Artikel 9. (1) Jeder Mensch hat das Recht auf Bildung.

(2) Der Staat gewährleistet dieses Recht durch Einrichtung öffentlicher Kindergärten, Schulen, Universitäten und Fachhochschulen und durch finanzielle Unterstützung solcher Institutionen in freier und gemeinnütziger Trägerschaft sowie von Bildungsanstalten.

(3) Der Staat hat den Zugang zur Bildung unabhängig vom Einkommen zu gewährleisten, eine kostenfreie Erstausbildung ist sicherzustellen. Der Besuch öffentlicher Schulen ist unentgeltlich.

(4) Jede Person hat das Recht, unter Achtung der demokratischen Grundsätze und der Menschenrechte nach eigenen pädagogischen Überzeugungen und Zielvorstellungen Privatschulen zu errichten und zu betreiben sowie häuslichen Unterricht zu erteilen.

 

Artikel 10. (1) Jeder Mensch hat Anspruch auf Zugang zu Infrastruktur und sonstigen Leistungen von allgemeinem Interesse.

(2) Der Staat gewährleistet dieses Recht, indem er die Leistungen selbst erbringt oder die Erbringung durch Private zu gleichen und fairen Bedingungen, in angemessener Qualität und zu erschwinglichen Preisen sicherstellt.

 

Artikel 11. (1) Jeder Mensch hat Anspruch auf Schutz als KonsumentIn.

(2) Der Staat gewährleistet dieses Recht, indem er die Information, die Sicherheit, die Gesundheit und die legitimen wirtschaftlichen Interessen der Konsumenten durch wirksame Maßnahmen schützt.

 

Artikel 12 . (1) Wer sich in einem Grundrecht verletzt erachtet, hat das Recht auf wirksamen gerichtlichen Rechtsschutz.

(2) Der Verfassungsgerichtshof stellt auf Antrag eines/einer Betroffenen oder einer Einrichtung nach Abs. 4 fest, ob der Bundes- oder Landesverordnungsgeber oder bei schwerwiegenden Verstößen der Bundes- oder Landesgesetzgeber untätig geblieben ist.

(3) Wer durch rechtswidriges Verhalten (Handeln oder Unterlassen) in Ausübung der Gesetzgebung und Vollziehung der Gesetze Schaden erleidet, hat Anspruch auf Entschädigung nach den Bestimmungen des bürgerlichen Rechts.

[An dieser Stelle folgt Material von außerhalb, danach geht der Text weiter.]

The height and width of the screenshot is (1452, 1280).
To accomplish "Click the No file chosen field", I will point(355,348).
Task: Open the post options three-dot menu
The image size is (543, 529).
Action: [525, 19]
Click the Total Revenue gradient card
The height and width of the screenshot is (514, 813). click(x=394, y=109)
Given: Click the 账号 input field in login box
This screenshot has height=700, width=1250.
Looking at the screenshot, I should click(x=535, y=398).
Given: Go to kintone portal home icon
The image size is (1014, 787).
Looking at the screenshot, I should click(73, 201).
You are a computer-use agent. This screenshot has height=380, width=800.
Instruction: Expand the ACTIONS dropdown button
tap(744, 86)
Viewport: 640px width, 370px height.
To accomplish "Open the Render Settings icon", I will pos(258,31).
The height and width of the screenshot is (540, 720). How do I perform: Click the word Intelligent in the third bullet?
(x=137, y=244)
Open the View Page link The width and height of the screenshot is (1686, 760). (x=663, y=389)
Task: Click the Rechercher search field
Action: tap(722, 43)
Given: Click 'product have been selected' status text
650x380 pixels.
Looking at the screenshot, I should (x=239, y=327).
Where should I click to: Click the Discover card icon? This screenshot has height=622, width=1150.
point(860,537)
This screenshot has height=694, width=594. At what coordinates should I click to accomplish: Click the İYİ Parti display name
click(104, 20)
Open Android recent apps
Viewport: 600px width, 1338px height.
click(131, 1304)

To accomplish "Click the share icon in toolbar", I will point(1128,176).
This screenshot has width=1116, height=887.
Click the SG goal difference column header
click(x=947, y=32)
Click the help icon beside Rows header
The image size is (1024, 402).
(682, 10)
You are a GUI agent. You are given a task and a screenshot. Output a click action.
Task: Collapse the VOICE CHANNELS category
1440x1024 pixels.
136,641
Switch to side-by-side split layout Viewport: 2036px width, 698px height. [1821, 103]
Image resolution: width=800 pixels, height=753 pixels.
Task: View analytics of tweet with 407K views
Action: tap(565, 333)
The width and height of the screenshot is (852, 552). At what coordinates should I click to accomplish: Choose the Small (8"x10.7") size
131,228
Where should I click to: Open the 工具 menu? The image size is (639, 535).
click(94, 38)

(4) Einrichtungen, die nach ihrem rechtlichen Zweck zum Schutz von Grundrechten oder zur Vertretung grundrechtlich geschützter Interessen berufen sind, ist das Recht einzuräumen, gegen behauptete Verletzungen der betreffenden Grundrechte Beschwerde einzulegen. Näheres bestimmt das Gesetz.